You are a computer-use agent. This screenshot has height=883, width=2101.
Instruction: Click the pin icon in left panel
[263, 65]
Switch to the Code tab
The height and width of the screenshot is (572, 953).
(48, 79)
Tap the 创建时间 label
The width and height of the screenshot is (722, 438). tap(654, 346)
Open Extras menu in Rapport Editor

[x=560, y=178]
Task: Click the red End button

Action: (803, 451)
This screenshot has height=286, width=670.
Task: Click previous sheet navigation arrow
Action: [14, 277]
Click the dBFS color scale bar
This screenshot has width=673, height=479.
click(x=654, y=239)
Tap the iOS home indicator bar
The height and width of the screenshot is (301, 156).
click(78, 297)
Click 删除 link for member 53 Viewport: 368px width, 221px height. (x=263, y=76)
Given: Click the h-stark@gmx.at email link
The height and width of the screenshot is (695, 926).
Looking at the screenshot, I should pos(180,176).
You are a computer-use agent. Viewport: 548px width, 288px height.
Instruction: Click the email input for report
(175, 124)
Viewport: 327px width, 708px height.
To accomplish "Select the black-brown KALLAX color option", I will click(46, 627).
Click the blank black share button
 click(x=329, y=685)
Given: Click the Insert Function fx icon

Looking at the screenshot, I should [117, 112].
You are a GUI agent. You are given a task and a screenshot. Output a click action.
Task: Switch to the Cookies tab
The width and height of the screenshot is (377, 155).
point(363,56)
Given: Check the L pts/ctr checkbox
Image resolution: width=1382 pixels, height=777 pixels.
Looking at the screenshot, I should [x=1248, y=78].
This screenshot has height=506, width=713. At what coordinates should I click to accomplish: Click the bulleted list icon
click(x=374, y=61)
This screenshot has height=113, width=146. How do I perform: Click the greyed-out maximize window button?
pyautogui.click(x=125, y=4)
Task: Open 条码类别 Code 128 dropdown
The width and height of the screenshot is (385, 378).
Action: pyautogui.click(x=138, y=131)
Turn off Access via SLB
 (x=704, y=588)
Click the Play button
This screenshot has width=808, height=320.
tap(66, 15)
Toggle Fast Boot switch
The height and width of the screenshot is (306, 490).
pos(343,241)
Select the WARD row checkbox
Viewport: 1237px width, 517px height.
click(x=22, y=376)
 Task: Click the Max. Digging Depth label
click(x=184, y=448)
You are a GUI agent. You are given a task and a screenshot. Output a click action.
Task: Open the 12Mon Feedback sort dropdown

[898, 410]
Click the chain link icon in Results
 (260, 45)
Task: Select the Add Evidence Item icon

★ ★ ★ ★

• **AIM OF THE EXERCISE**
Reproduce without any changes everything from the line containing "Switch to the Code tab" down to the line containing "[x=560, y=178]", counting both of those lines, and nothing else from the rows.

• **TASK SOLUTION**
Switch to the Code tab
The height and width of the screenshot is (572, 953).
(48, 79)
Tap the 创建时间 label
The width and height of the screenshot is (722, 438). tap(654, 346)
Open Extras menu in Rapport Editor

[x=560, y=178]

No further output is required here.